Google’s Veo announcement added a competing product frame. Google introduced Veo as a video-generation model capable of 1080p videos longer than a minute, with natural-language and visual semantics, private preview access, and safety measures such as tests, filters, guardrails, SynthID, and watermarking. Without an independent technical evaluation, Veo stands as a product claim; its historical role is to show that video generation quickly became a frontier competition, not a one-lab curiosity.

Sora and Veo also show why multimodal convergence cannot be only a capability story. The same systems that make creative production easier make evaluation harder. Text errors can be quoted. Image errors can be inspected. Video errors unfold over time. Safety systems must reason across frames, audio, visual context, prompts, generated content, and provenance. The category of “AI output” becomes media infrastructure.

This is where “LLM” breaks as a literal description. Language remains central because it is the command surface. People ask in words. Systems explain in words. Prompts bind tasks together. But the frontier system is no longer exhausted by language modeling. It reads images, hears audio, watches video, speaks back, and generates media. The assistant becomes a multimodal interface to a stack of representations and safety layers.

The category break also changes what later chapters must cover. Multimodal inputs and outputs raise inference cost and latency questions, which Chapter 63 owns. They complicate evaluation and benchmark politics, which Chapter 66 owns. They intensify data-rights and copyright fights, which Chapter 68 owns. They increase pressure on chips, energy, and datacenters, which later chapters cover. Ch62’s narrower claim is that the interface changed first: text stopped being the whole world.

This is also why multimodality changed product expectations. Users no longer wanted separate systems for every medium. They expected one assistant to read the chart, explain the screenshot, hear the question, speak back, and eventually generate or edit media. That expectation may outrun reliability, but it became the product direction. The assistant became a front end for mixed media work.

The old separation between “computer vision,” “speech recognition,” “natural language processing,” and “graphics” did not disappear in the underlying research.

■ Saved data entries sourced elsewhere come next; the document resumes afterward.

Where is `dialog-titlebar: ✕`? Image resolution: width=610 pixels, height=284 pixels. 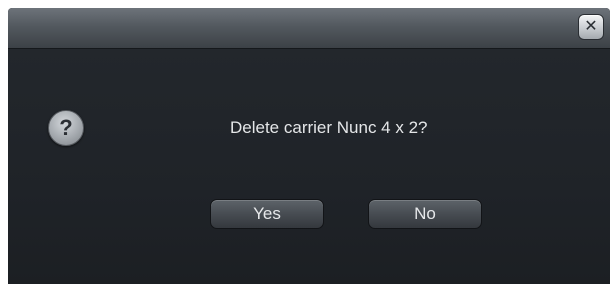 dialog-titlebar: ✕ is located at coordinates (309, 28). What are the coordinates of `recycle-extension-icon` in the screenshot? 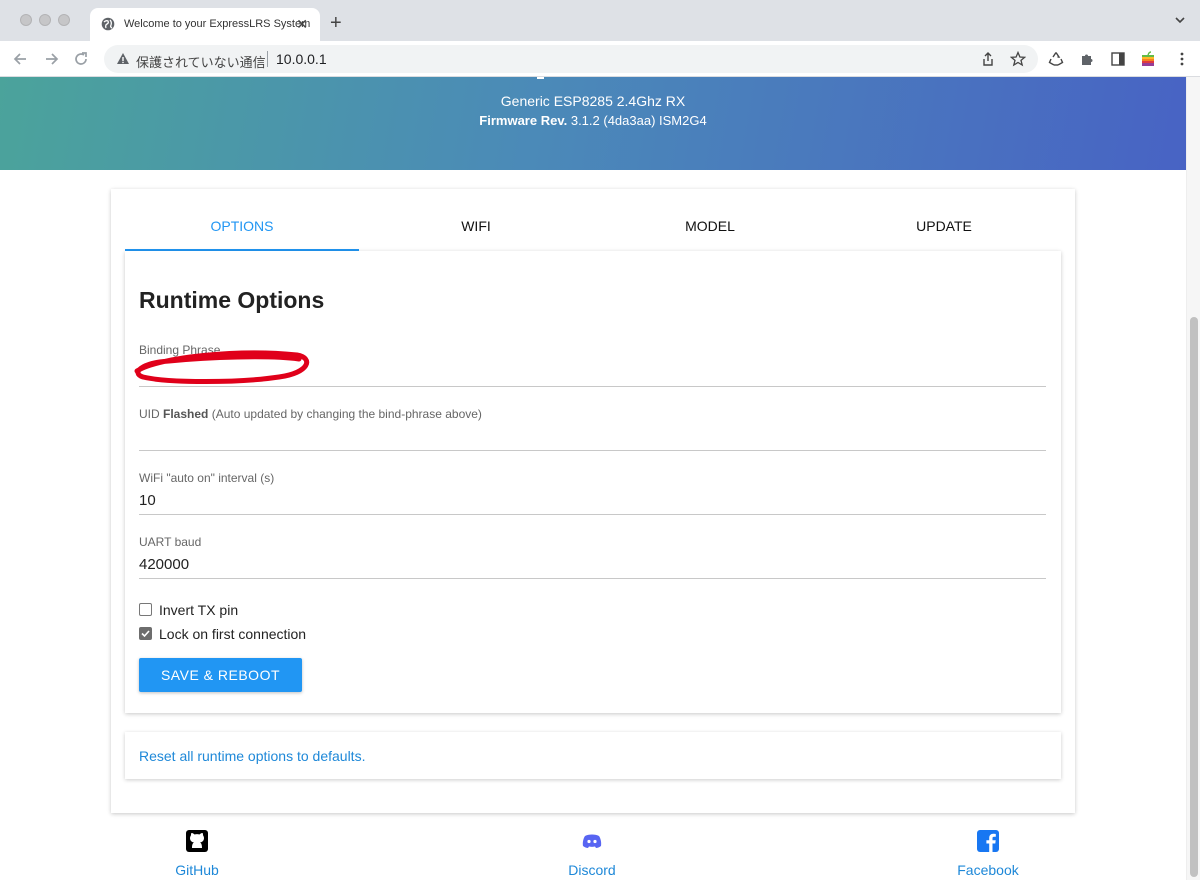 It's located at (1056, 59).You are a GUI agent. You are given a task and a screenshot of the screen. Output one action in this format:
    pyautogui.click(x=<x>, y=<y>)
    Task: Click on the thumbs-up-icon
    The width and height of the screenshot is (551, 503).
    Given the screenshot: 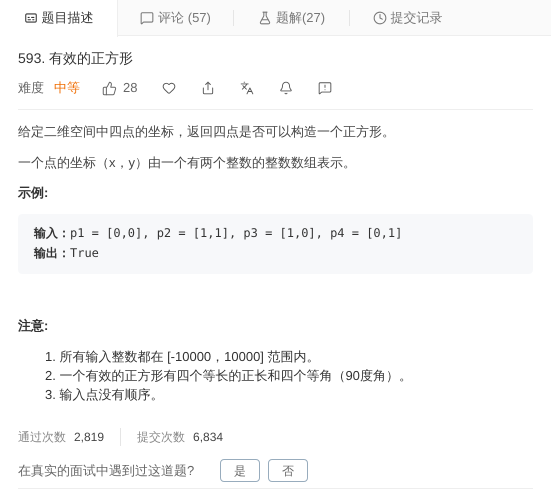 What is the action you would take?
    pyautogui.click(x=110, y=88)
    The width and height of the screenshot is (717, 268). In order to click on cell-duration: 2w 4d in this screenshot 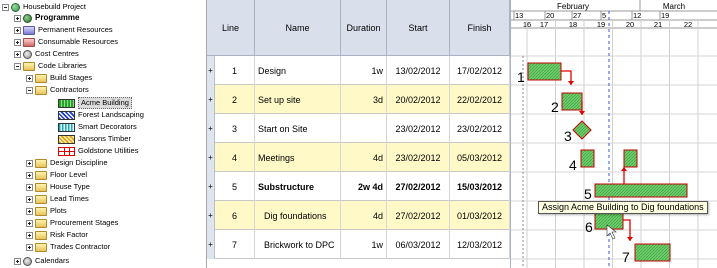, I will do `click(364, 186)`.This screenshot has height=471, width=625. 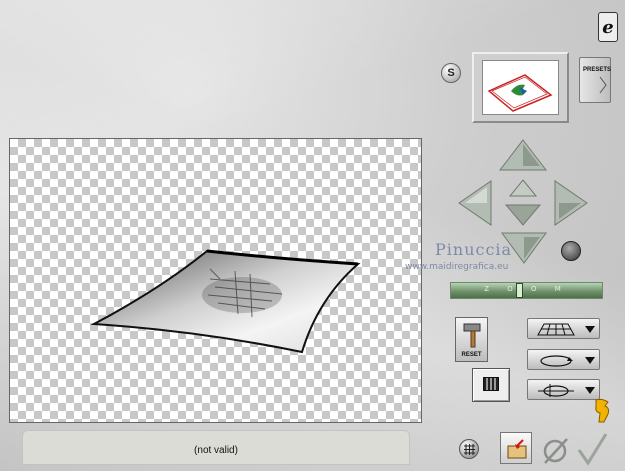 I want to click on hammer-icon, so click(x=472, y=336).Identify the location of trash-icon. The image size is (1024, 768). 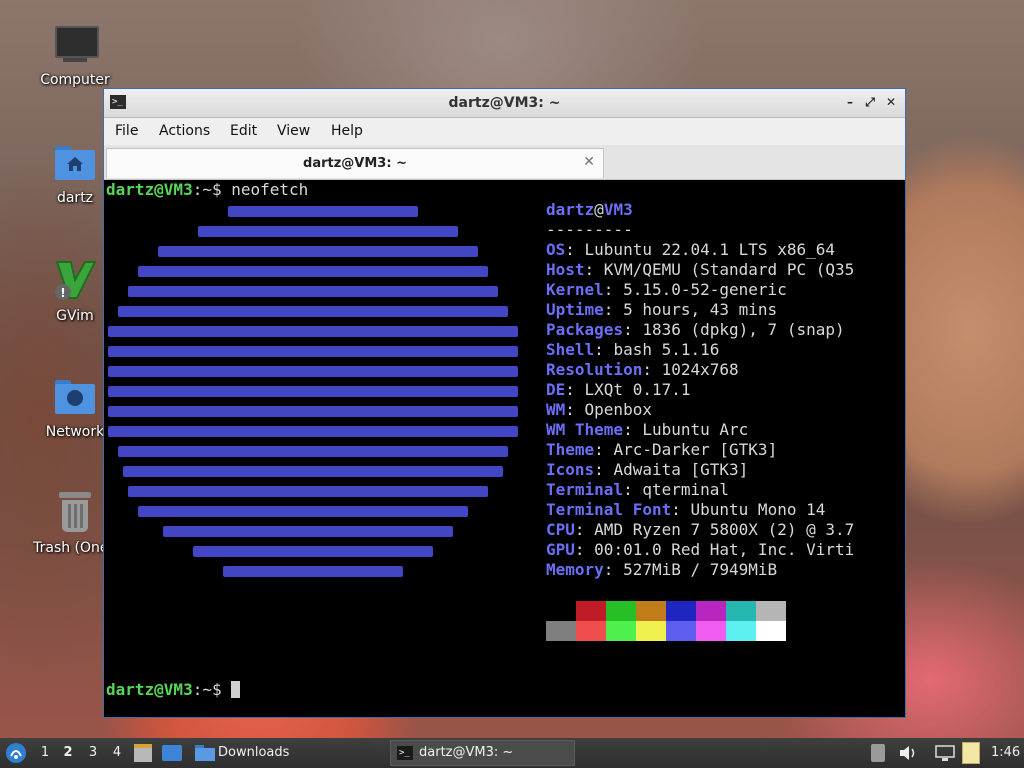
(75, 512).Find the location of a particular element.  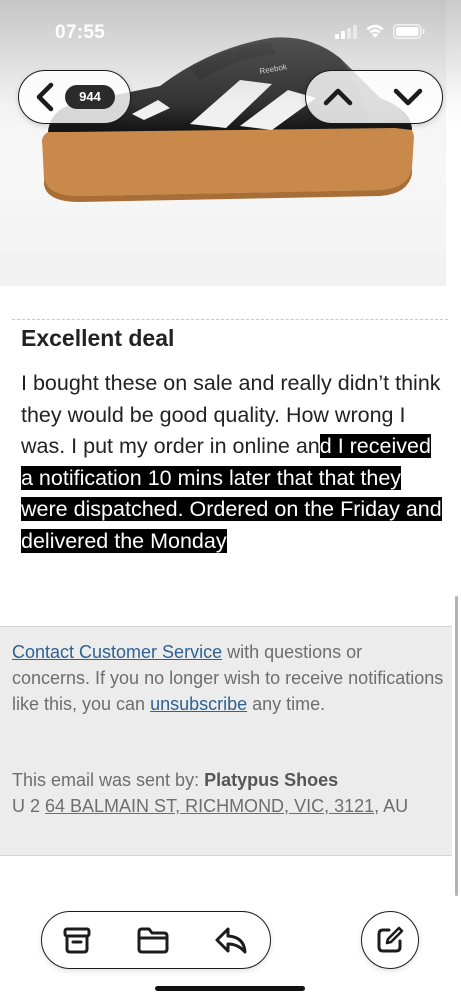

compose-icon is located at coordinates (390, 940).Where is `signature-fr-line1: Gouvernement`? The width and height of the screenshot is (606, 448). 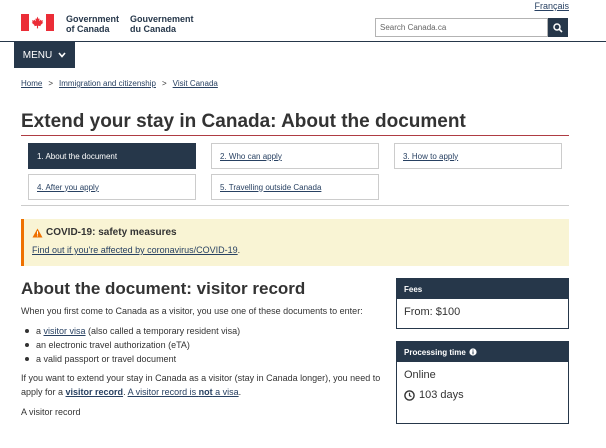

But to the user, those boundaries became less visible. The product presented one surface. The model family or system stack handled the translation. Multimodal convergence is the name for that collapse of visible boundaries.

That collapse made the phrase “assistant” more literal. The system was no longer only a machine that completed strings. It became a machine people could ask to inspect, listen, narrate, translate, describe, generate, and revise across media. The promise was not that every modality was equally mature. The promise was that the user would no longer have to switch tools whenever the medium changed.

By the end of this arc, AI products no longer asked users to translate everything into a typed prompt before the machine could help. A user could show, speak, point, upload, ask, and watch. That made the systems feel more capable because they met more of the user’s world directly. It also made them harder to trust because every modality brought its own failure modes.

Multimodal convergence did not make AI understand the world the way humans do. It made the model’s inputs and outputs look more like the world humans inhabit: visual, auditory, temporal, messy, and mixed. That was enough to break the old category.